- _RECORDS SHOWN_:
==================================================

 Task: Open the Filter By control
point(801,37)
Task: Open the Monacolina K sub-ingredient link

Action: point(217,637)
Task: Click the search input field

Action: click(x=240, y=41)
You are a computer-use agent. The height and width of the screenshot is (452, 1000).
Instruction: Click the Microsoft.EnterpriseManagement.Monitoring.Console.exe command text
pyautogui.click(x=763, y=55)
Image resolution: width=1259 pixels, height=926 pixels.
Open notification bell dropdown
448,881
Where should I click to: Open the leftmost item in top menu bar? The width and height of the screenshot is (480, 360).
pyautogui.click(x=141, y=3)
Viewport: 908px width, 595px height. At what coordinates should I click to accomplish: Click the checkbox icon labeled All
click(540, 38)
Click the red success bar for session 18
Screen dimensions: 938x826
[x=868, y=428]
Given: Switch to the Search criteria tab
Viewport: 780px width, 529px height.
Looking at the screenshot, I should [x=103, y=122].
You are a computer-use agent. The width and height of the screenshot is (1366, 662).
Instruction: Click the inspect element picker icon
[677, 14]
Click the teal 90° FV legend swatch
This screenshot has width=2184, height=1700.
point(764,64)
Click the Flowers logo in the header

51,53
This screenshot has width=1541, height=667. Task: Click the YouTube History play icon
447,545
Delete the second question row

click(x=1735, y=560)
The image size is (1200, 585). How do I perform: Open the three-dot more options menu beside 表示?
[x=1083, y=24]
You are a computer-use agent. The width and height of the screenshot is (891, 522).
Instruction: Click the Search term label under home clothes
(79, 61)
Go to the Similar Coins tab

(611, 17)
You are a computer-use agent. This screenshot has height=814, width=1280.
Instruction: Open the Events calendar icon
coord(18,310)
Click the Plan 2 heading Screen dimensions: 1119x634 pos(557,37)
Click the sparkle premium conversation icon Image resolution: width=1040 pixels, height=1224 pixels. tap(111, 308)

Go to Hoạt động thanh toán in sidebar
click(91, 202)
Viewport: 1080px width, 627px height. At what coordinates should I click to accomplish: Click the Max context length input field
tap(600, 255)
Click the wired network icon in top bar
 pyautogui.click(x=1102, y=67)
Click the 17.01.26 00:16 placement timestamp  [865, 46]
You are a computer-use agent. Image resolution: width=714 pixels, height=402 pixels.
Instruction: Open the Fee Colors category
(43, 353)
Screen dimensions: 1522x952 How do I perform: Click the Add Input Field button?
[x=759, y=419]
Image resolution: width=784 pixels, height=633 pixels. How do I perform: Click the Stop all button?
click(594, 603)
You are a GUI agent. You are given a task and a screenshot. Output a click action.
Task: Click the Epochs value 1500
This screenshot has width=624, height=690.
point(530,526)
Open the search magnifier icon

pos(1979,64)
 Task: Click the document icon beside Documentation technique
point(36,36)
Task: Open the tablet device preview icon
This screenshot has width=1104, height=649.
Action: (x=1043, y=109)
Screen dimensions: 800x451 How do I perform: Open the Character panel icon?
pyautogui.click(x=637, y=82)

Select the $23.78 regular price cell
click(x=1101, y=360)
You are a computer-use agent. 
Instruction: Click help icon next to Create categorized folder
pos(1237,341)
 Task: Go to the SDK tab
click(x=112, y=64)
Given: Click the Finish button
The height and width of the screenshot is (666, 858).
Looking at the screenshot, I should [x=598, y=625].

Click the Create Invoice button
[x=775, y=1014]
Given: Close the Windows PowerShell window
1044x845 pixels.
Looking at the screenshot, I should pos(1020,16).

==================================================

- _YOUR ASSIGNMENT_: Could you repeat exactly the lines above from the line with "You are a computer-use agent. Image" up to and including the line with "Given: Close the Windows PowerShell window", and only those?

- _SOLUTION_:
You are a computer-use agent. Image resolution: width=714 pixels, height=402 pixels.
Instruction: Open the Fee Colors category
(43, 353)
Screen dimensions: 1522x952 How do I perform: Click the Add Input Field button?
[x=759, y=419]
Image resolution: width=784 pixels, height=633 pixels. How do I perform: Click the Stop all button?
click(594, 603)
You are a GUI agent. You are given a task and a screenshot. Output a click action.
Task: Click the Epochs value 1500
This screenshot has width=624, height=690.
point(530,526)
Open the search magnifier icon

pos(1979,64)
 Task: Click the document icon beside Documentation technique
point(36,36)
Task: Open the tablet device preview icon
This screenshot has width=1104, height=649.
Action: (x=1043, y=109)
Screen dimensions: 800x451 How do I perform: Open the Character panel icon?
pyautogui.click(x=637, y=82)

Select the $23.78 regular price cell
click(x=1101, y=360)
You are a computer-use agent. 
Instruction: Click help icon next to Create categorized folder
pos(1237,341)
 Task: Go to the SDK tab
click(x=112, y=64)
Given: Click the Finish button
The height and width of the screenshot is (666, 858).
Looking at the screenshot, I should [x=598, y=625].

Click the Create Invoice button
[x=775, y=1014]
Given: Close the Windows PowerShell window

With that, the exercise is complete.